Let's add a second hidden layer this time. Note: it is worthwhile to test how the final loss changes with number of epochs of training as well as learning rate. 

In [None]:
def medium_network():
 
    model = Sequential()
    model.add(Dense(600, input_dim=6, kernel_initializer='normal', activation='relu'))
    model.add(Dense(120, kernel_initializer='normal', activation='relu'))
    model.add(Dense(1, kernel_initializer='normal'))
    
    opt = keras.optimizers.Adam(learning_rate=0.9)
    
    model.compile(loss='mean_squared_error', optimizer=opt)
    return model

In [None]:
my_model = medium_network()
my_model.summary()

In [None]:
# Set random seed
np.random.seed(seed)
# Create the NN framework
estimator = KerasRegressor(build_fn=medium_network,
        epochs=150, batch_size=10000, verbose=0)
# Fit to training data
history = estimator.fit(X_train, y_train, validation_split=0.30, epochs=150, 
        batch_size=10000, verbose=0)

print("Final MSE for train is %.3e and for validation is %.3e" % 
      (history.history['loss'][-1], history.history['val_loss'][-1]))

In [None]:
# Summarize history for loss
plt.plot(history.history['loss'],'--',c='b')
plt.plot(history.history['val_loss'],c='crimson')
plt.title('model loss')
plt.ylabel('loss')
plt.xlabel('epoch')
#plt.ylim([0,100])
plt.xlim([0,50])
plt.ylim([0,20])
plt.legend(['train', 'validation'], loc='upper left')
plt.show()

In [None]:
test_loss = estimator.model.evaluate(X_test, y_test)
print("test set mse is %.3e" % test_loss)

In [None]:
def medium_network(lr=0.8):

    model = Sequential()
    model.add(Dense(6, input_dim=6, kernel_initializer='normal', activation='relu'))
    model.add(Dense(12, kernel_initializer='normal', activation='relu'))
    model.add(Dense(1, kernel_initializer='normal'))
    opt = keras.optimizers.Adam(learning_rate=lr)

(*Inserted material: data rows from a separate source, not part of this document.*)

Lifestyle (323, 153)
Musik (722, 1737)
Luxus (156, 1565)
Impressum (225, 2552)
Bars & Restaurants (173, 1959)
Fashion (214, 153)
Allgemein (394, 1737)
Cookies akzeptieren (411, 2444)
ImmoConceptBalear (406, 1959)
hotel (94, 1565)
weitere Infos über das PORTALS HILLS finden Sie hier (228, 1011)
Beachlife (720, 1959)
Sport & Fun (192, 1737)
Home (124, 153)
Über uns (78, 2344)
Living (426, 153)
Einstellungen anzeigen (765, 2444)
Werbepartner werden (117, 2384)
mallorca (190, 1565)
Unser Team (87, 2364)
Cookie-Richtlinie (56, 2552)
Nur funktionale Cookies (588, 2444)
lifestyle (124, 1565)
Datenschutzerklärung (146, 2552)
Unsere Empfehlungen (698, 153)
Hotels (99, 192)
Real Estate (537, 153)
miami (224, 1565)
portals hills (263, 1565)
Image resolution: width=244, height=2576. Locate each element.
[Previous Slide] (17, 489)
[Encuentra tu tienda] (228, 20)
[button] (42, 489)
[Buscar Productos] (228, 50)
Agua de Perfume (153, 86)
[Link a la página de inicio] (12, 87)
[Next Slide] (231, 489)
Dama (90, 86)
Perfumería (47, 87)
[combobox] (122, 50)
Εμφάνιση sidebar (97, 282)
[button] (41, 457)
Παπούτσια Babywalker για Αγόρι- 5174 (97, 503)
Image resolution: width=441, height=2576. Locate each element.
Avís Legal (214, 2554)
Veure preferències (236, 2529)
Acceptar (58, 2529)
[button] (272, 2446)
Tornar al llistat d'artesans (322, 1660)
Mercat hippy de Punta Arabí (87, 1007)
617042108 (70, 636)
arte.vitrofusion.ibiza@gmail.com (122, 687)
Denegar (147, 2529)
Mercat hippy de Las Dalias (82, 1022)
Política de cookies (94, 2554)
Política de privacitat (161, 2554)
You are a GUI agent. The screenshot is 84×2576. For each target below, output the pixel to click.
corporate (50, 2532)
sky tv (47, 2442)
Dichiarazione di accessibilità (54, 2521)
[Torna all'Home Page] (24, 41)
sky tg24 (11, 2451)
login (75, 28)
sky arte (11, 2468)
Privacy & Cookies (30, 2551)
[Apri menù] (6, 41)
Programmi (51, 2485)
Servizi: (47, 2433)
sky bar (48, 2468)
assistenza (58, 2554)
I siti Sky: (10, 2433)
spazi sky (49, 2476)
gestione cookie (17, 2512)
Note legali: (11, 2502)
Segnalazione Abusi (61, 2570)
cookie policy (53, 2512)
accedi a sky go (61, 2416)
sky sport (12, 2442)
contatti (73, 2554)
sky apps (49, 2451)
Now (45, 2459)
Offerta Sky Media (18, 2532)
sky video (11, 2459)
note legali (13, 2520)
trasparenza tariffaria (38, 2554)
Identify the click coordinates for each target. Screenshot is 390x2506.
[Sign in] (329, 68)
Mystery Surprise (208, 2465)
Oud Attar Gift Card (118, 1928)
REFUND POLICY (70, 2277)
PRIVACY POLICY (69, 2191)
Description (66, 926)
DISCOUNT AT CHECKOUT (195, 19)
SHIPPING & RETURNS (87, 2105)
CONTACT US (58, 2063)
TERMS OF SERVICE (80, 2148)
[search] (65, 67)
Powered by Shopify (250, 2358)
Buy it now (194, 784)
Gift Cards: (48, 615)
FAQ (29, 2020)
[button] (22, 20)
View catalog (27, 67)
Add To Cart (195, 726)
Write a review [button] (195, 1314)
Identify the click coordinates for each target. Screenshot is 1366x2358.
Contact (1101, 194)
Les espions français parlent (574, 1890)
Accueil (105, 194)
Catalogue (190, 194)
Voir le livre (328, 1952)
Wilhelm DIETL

    model.compile(loss='mean_squared_error', optimizer=opt)
    
    return model

In [None]:
np.random.seed(seed)

MSE = []
lr_vals = [0.00001, 0.0001, 0.01, 0.1, 1.0]
for lrate in lr_vals:
    estimator = KerasRegressor(build_fn=medium_network, 
                               epochs=150, batch_size=10000, 
                               verbose=0, lr=lrate)
    history = estimator.fit(X_train, y_train, validation_split=0.30,
                            epochs=150, batch_size=10000, 
                            verbose=0)
    print("Final MSE for train is %.3e and for validation is %.3e" % 
      (history.history['loss'][-1], history.history['val_loss'][-1]))
    MSE.append([history.history['loss'][-1], 
                history.history['val_loss'][-1],
                estimator.model.evaluate(X_test, y_test)])
    
    

In [None]:
plt.plot(lr_vals, [m[0] for m in MSE],'-o',lw=3,label='train')
plt.plot(lr_vals, [m[1] for m in MSE],'-.s',lw=3, label='validation')
plt.plot(lr_vals, [m[2] for m in MSE],':>',lw=3, label='test')  
plt.xlabel('learning rate')
plt.ylabel('loss')
plt.legend()
plt.show()